■ DOCUMENT SECTION ■
—————
While these are the general rules, employers should consult with counsel concerning their pay obligations. These general rules can be affected by individual employment agreements, collective bargaining agreements, and workplace policies. Employers should also be aware that failing to pay employees for their time away from work may incentivize employees who have tested positive for COVID-19 or are experiencing symptoms of COVID-19 to report to work, potentially increasing the spread of the virus in the workforce.

11. Is a COVID-19-related absence covered by the Family and Medical Leave Act (“FMLA”)?
Possibly. Under the FMLA, a covered “serious health condition” is one in which an employee does not report for work for three consecutive work days and either (1) visits their medical care provider twice within a specified period of time, or (2) visits their medical care provider once and is subject to “continuing treatment,” which includes use of prescription medications. If an employee experiencing a COVID-19 related absence (including tending to family members) satisfies the FMLA’s definition of “serious health condition,” that absence may be protected by the FMLA, which requires up to 12 weeks of unpaid, job-protected leave.

12. With local schools closed, employees are asking for leave to stay home and care for their children. Is such leave required?
Yes.  As described above, under the Families First Coronavirus Response Act, employees will be eligible to take up to 12 weeks off due to a COVID-19-related closure of their child’s school or care facility.  This time off must be paid at 2/3 of the employee’s regular salary (up to $200 per day).  Employers must reinstate employees following their leave (subject to limited exceptions if the employee’s position disappears due to layoffs or other reasons unrelated to leave) and must not retaliate against employees who request or take leave. Certain states and cities also have laws and ordinances that require employers grant employees time off to care for their children in the event of unexpected school closures. Employers should consult with counsel to assess their obligations in the face of such a request.


13. Can we be held liable if one of our employees becomes infected with COVID-19 within the scope of their employment?
Such liability is possible, but unlikely. While the law varies state by state, an employee who becomes infected with COVID-19 while acting within the scope of his or her employment would generally be entitled to worker’s compensation (covered by insurance), which would preclude other recovery from the employer. For instance, in Massachusetts, worker’s compensation is the exclusive remedy for employees injured within the scope of their employment, and other causes of action against the employer seeking damages for the injury are barred. However, some jurisdictions have adopted a gross negligence exception to the worker’s compensation bar, meaning employers could face liability related to a workplace infection.  Because the inquiry is state-specific, we strongly encourage employers to consult with counsel to assess potential risks. 


14. The union representing our employees is pressuring us to adopt new practices and benefits to address the COVID-19 outbreak. What are our obligations?
It depends on the status of the employer’s relationship with the union. If the union and the employer are still in the process of negotiating a collective bargaining agreement, the employer has an obligation to negotiate with union in good faith over the union’s proposals. If such negotiations have been completed and a final collective bargaining agreement is in place, the employer’s obligations will be determined by the terms of the agreement. It is common for agreements to have health and safety provisions that obligate employers to take steps to ensure the health and safety of bargaining unit employees, so some action may be required. Given these unusual circumstances, however, employers may want to engage in such discussions. Employers should contact their counsel upon receipt of any such demand from a union.
—————
■ ACTIVITY LIST ■
1 > Give the number and full wording of every numbered question in the COVID-19 employer FAQ.
2 > Write the next part of the COVID-19 employer FAQ, beginning after its final sentence.
The items that follow the COVID-19 employer FAQ are not needed for either task.

■ EXTRACTED MATERIAL ■
—————
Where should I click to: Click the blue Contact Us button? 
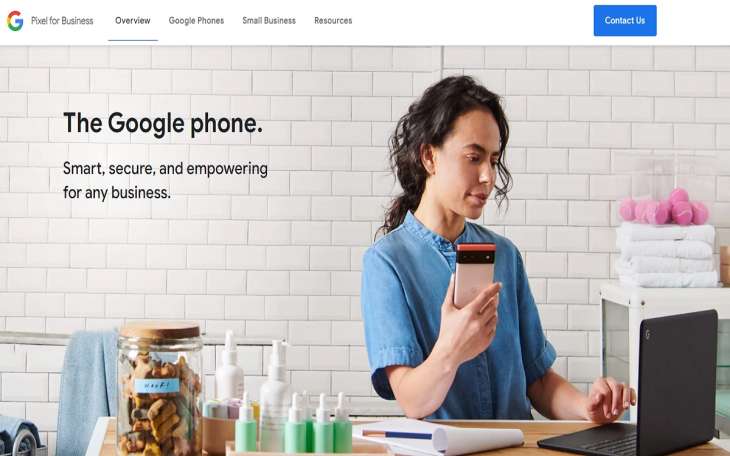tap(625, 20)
—————
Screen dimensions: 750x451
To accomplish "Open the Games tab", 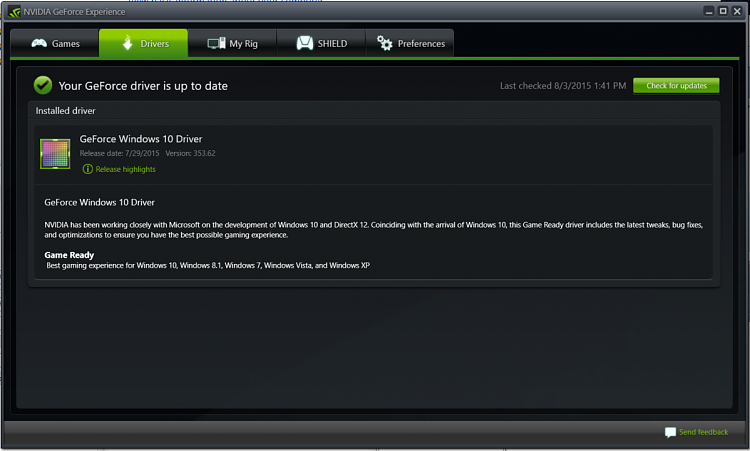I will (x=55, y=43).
—————
■ ANSWERS ■
1 >
11. Is a COVID-19-related absence covered by the Family and Medical Leave Act ("FMLA")?
12. With local schools closed, employees are asking for leave to stay home and care for their children. Is such leave required?
13. Can we be held liable if one of our employees becomes infected with COVID-19 within the scope of their employment?
14. The union representing our employees is pressuring us to adopt new practices and benefits to address the COVID-19 outbreak. What are our obligations?

2 >
15. What is a furlough? If we decide to furlough our employees, what are our obligations to employees?
A furlough is an employer-implemented mandatory leave of absence from work, typically without pay. Furloughs are permitted by law. For non-exempt employees, so long as the employee is not working, there is no wage payment obligation. With respect to exempt employees, an employer will be required to pay an exempt employee his or her full salary for the week if the employee performs any work during the work week. Therefore, furloughs for exempt employees must commence with the start of a work week, and care should be taken to ensure that such employees perform no work during the furlough (e.g., no checking email, no returning calls, etc.).

16. If we put employees on furlough, will they be eligible to apply for unemployment?

Most likely, yes.  In Massachusetts, employees are eligible to apply for unemployment when their hours or earnings are reduced by more than one-third. Employees who are no longer receiving pay (or are receiving substantially less pay) due to a COVID-19 related furlough or closure thus will be eligible to apply for unemployment.  Additionally, the Division of Unemployment Assistance has waived the one-week waiting period for benefits for employees totally or partially unemployed as a result of COVID-19.  Individuals who are unemployed as a result of COVID-19 also will not be required to meet the job-search requirements.

17.  If we temporarily furlough or lay off employees, do we need to pay them all wages and earnings owed, including vacation pay?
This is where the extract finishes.